Component Separation Using Bayesian Methods

这份 notebook 结合了我自己的作业以及 Duncan 的答案和标准答案。

Chapter 1 - Simple Test Case

Before we move on to any real data, let us take a step back and look at a couple ways to solve for parameters from a distribution.

First let us draw 1000 samples from a Gaussian distribution and look at a histogram of the result.

As a reminder, a Gaussian distribution for parameter $x$ with mean $\mu$ and standard deviation $\sigma$ is given by

\begin{equation} p(x) = \frac{1}{\sqrt{2 \pi \sigma^2}} e^{-\frac{(x-\mu)^2}{2\sigma^2}}. \end{equation}

Now let us suppose we only have the data vector defined above, and want to find the mean value of that data. How do we go about that?

The first step is always to craft a data model. Let us switch to an observational standpoint.
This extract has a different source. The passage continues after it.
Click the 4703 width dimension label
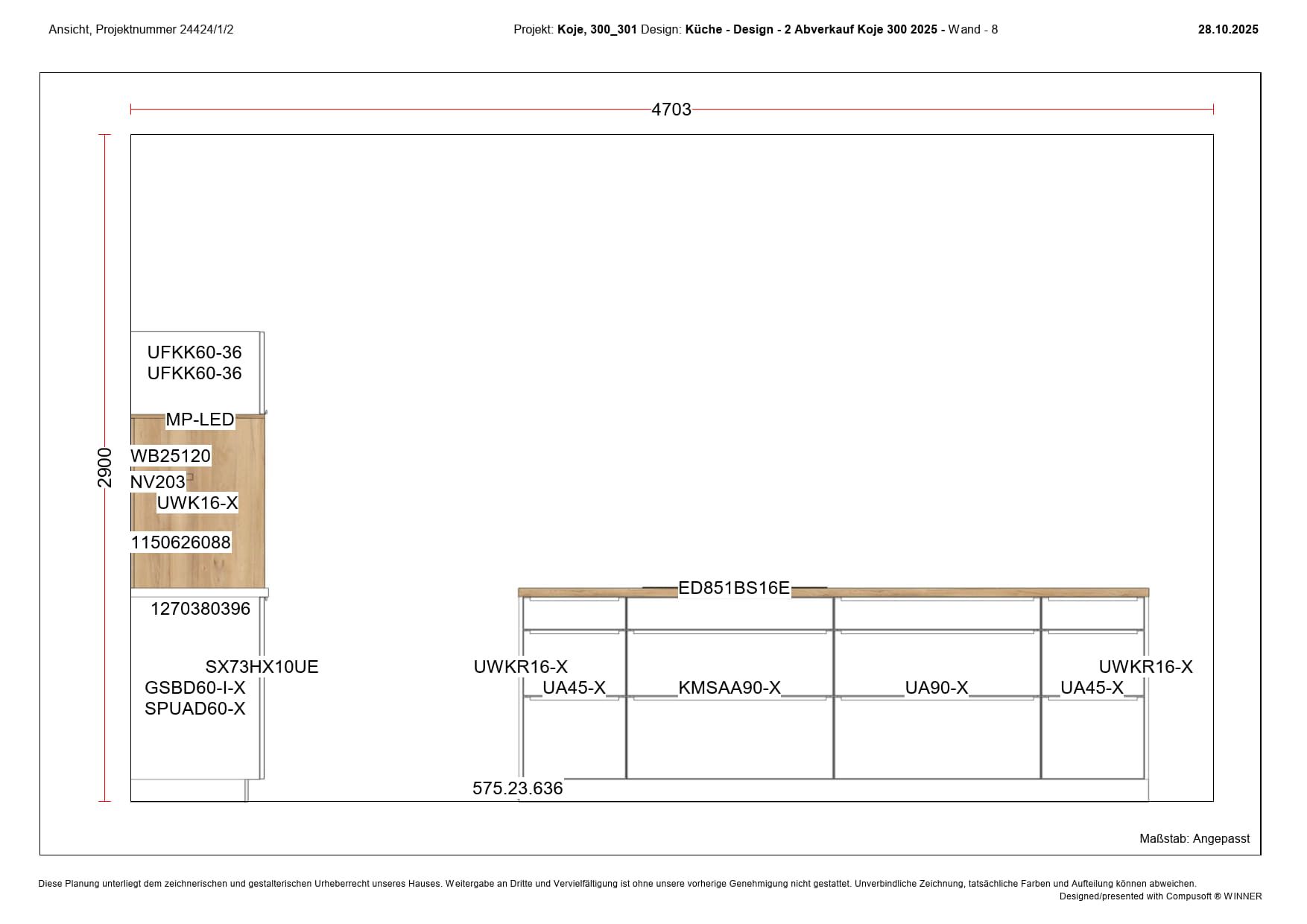1307x924 pixels. tap(671, 110)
We start by assuming that the true value of the data $\mu'$ is a single value who's obserbed value has been obscured by some underlying Gaussian noise, i.e. $x = \mu' + n$ where $x$ is the data, and $n$ is some Gaussian noise. We will generalize this to the following equation, which ought to be baked into your memory

\begin{equation} d = s + n \end{equation}

where $d$ is the observed data, $s$ is the true underlying signal, and $n$ is again a noise term. This formalism is the basis of our component separation methods and will be expanded upon further. Down the road.

Maximum-Likelihood Solution

Now that we have a simple data model, how does one go about actually determining the true underlying signal $s$? A good starting point is by finding what is called the maximum-likelihood solution, using maximum likelihood estimation (MLE). A cursory Google search for maximum likelihood estimation will provide a mix of math heavy resources (like Wikipedia), and some practical examples (like towardsdatascience).
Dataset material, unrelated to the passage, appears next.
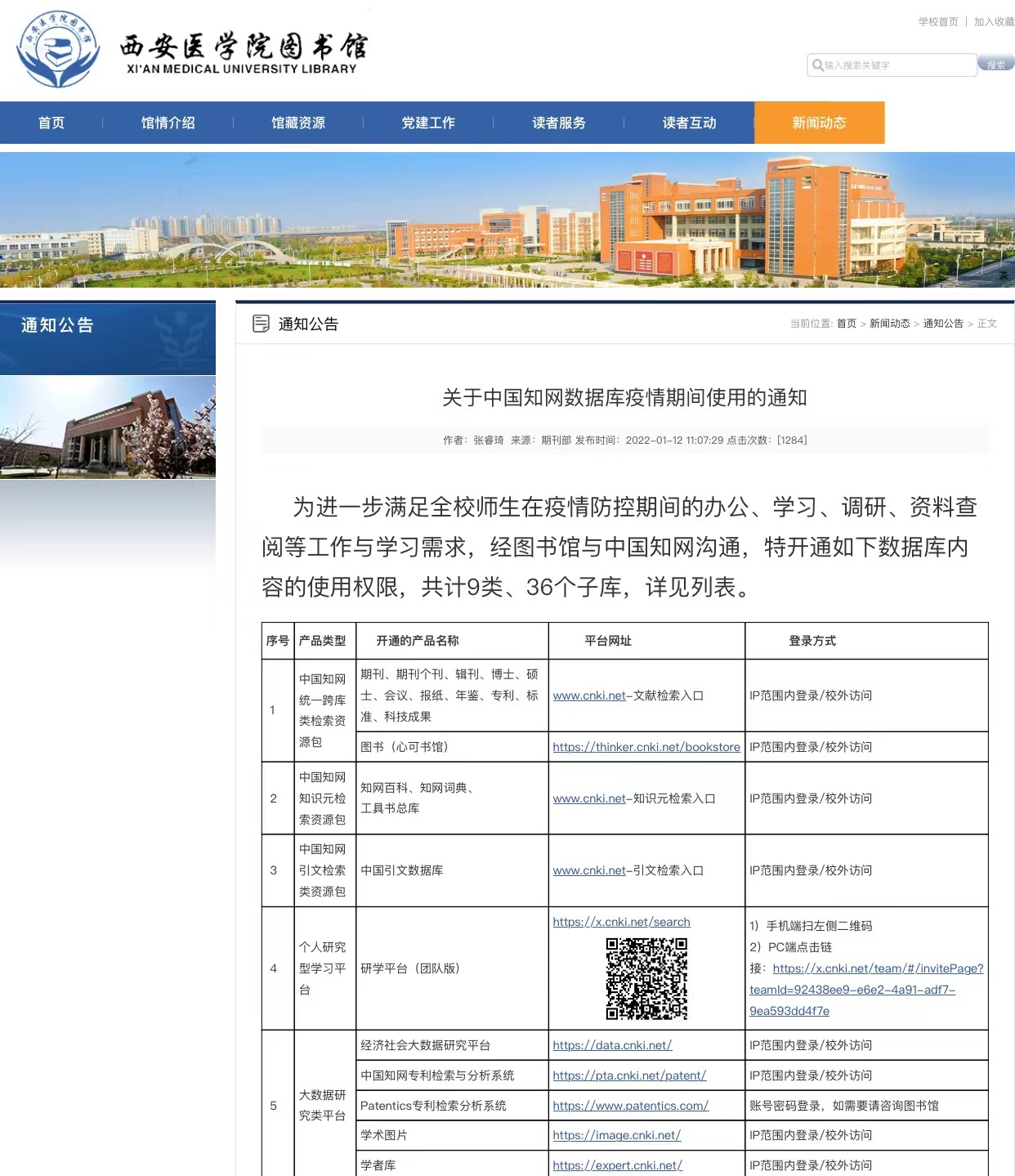Open the 馆情介绍 menu item
Screen dimensions: 1015x1176
click(168, 123)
Here we will stick with a Gaussian assumption, i.e. that the noise inherent in the data has a Gaussian form.

For any observed point $x_i$, the probability of observing that data point, given the underlying mean ($\mu$) and standard deviation ($\sigma$) of the distribution is given by

$p(x_i|\mu,\,\sigma) = \frac{1}{\sqrt{2 \pi \sigma^2}} e^{-\frac{(x_i-\mu)^2}{2\sigma^2}}$,

and the probability of observing say 3 data points $x_1$, $x_2$, and $x_3$ is given by

$p(x_1,x_2,x_3|\mu,\,\sigma) = \frac{1}{\sqrt{2 \pi \sigma^2}} e^{-\frac{(x_1-\mu)^2}{2\sigma^2}}\times\frac{1}{\sqrt{2 \pi \sigma^2}} e^{-\frac{(x_2-\mu)^2}{2\sigma^2}}\times\frac{1}{\sqrt{2 \pi \sigma^2}} e^{-\frac{(x_3-\mu)^2}{2\sigma^2}}$.

Let us take all of our observations into account and condense our probability expression (the likelihood) to be

\begin{equation} p(\vec{x}|\mu,\,\sigma) = {\displaystyle \prod_{i=1}^{1000}}\frac{1}{\sqrt{2 \pi \sigma^2}} e^{-\frac{(x_i-\mu)^2}{2\sigma^2}} \end{equation}

From our Calculus experience, we may note that a sure fire way to determine the maximum or minimum of a function is by taking its derivative. However we can tell by looking at the above equation that taking the derivative of this thing will be a cumbersome operation.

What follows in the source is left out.